Tidak sedikit yang mengatainya gila. Tapi oh, Bokuto terlalu sibuk dengan kegilaannya sampai tidak punya waktu untuk meladeni para pembenci. Dan seharusnya terus saja bergitu, dengan dia yang berayunan kesana kemari, dari gedung demi gedung, tiang demi tiang, kalau saja ia tidak bertemu orang itu.

Orang itu terlihat biasa saja, tipe orang yang akan susah kau temukan saat di tengah keramaian. Berbeda seratus delapan puluh derajat dengan bokuto yang bahkan dari jarak seratus meter kau sudah bisa mengenalinya. Dengan rambut sehitam malam dan pakaian rapi, tipikal mahasiswa kesayangan dosen, yang sekali lagi, sangat berbeda dengan bokuto.

Tapi ituah yang membuatnya tertarik. Pandangan mata tidak tertarik itu berhasil menembus jiwanya dalam sekali lirikan, hingga membuatnya tidak jadi parkour ke pagar rata tak jauh darinya.

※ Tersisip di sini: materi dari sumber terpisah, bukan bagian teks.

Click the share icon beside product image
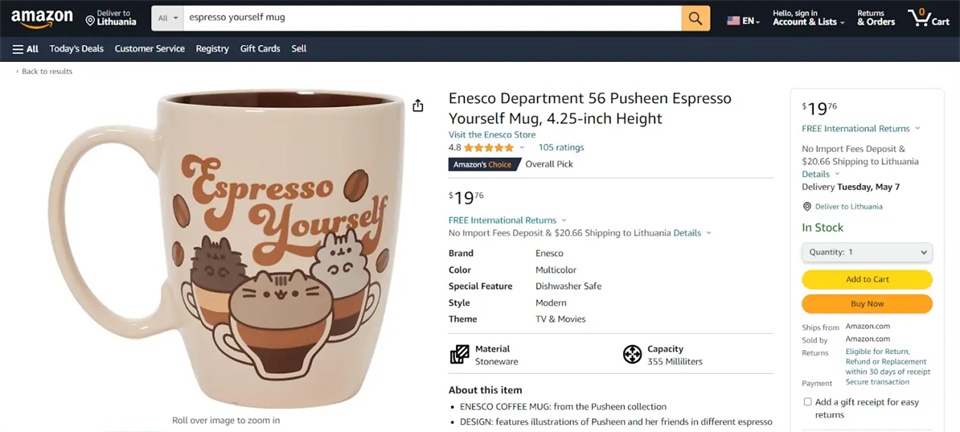 coord(418,105)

"H-Heei—!" Dan sebelum ia sadari, bibirnya refleks berteriak, berbalik mengahadap sang pemuda rapih, tidak menyadari bahwa ia menginjak kakinya sendiri.

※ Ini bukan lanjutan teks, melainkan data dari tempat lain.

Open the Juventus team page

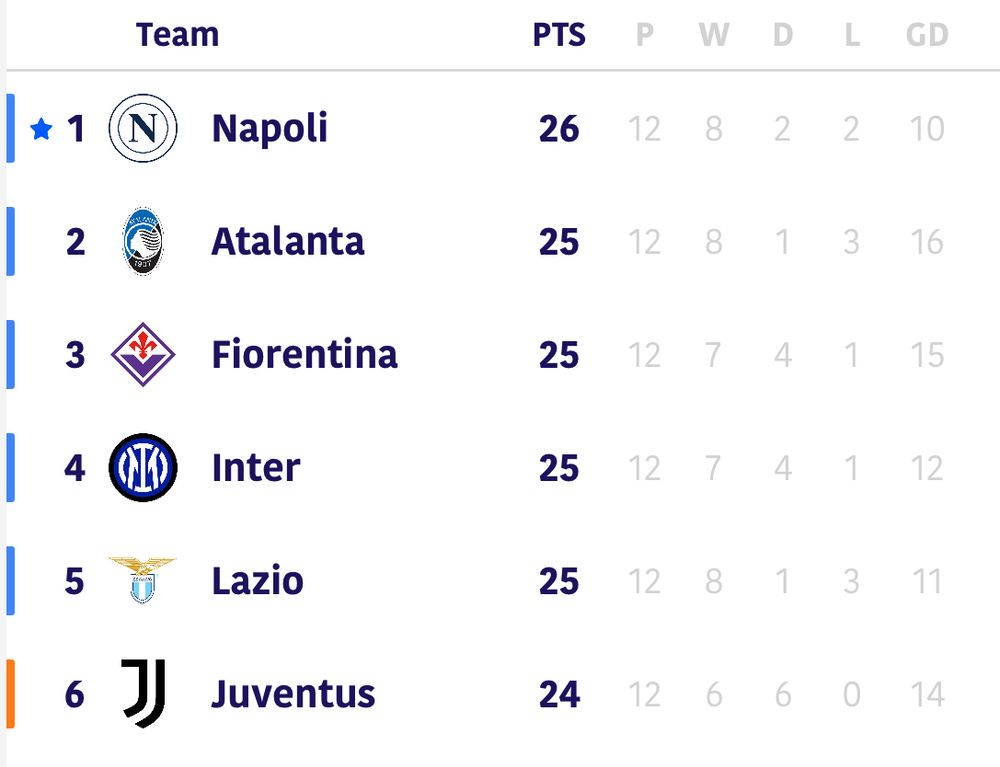click(x=293, y=694)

Apa kau pernah dengar tentang cinta yang membuat kita menjadi konyol? Bagi Bokuto yang memang sudah konyol dari awal, ini tiga kali lebih dari pada itu.

.

.

.

Bokuto yang tak ubahnya seorang kutu loncat, menjadi diam dihadapan orang itu. Diam seribu bahasa bak patung selamat datang yang biasa berada di pintu masuk hotel. Inilah yang aneh. Ia bahkan hampir tidak pernah 'diam' baik bersama orang tua ataupun kawannya.

Yang lebih aneh, ia memanggil lelaki itu, lelaki yang tidak sengaja diliriknya selama beberapa detik saat akan parkour. Memanggilnya dan tersandung kakinya sendiri. Mempermalukan diri sendiri dihadapan orang yang bahkan belum dikenalnya.

Ia mencoba berdiri, setidaknya dengan begitu ia tidak semakin mempermalukan dirinya. Namun belum sempat Bokuto menggerakkan tangan, kaki kirinya mendadak terasa ngilu. "Ack."

Terakhir ia terkilir kalau tidak salah tujuh bulan yang lalu, saat ia yang saat itu sekaku papan karena tidak pernah berlatih nekat mencoba skateboard, pada arena skate yang bentuknya hampir naik setengah lingkaran. Yang memalukan adalah ia menjadi tontonan satu arena dan Kuroo, orang yang mengajaknya saat itu, bukannya menolong malah semakin tertawa. Yang membuatnya seolah trauma pada ngilu tapi tetap terlalu bebal untuk tidak berhenti melompat.

"Kau tidak apa-apa?"

Dan demi paman penjual yakinku depan sekolahnya, Bokuto menyatakan dirinya bukanlah masokis. Tapi dengan orang itu, terkilir belasan kalipun rasanya tidak masalah.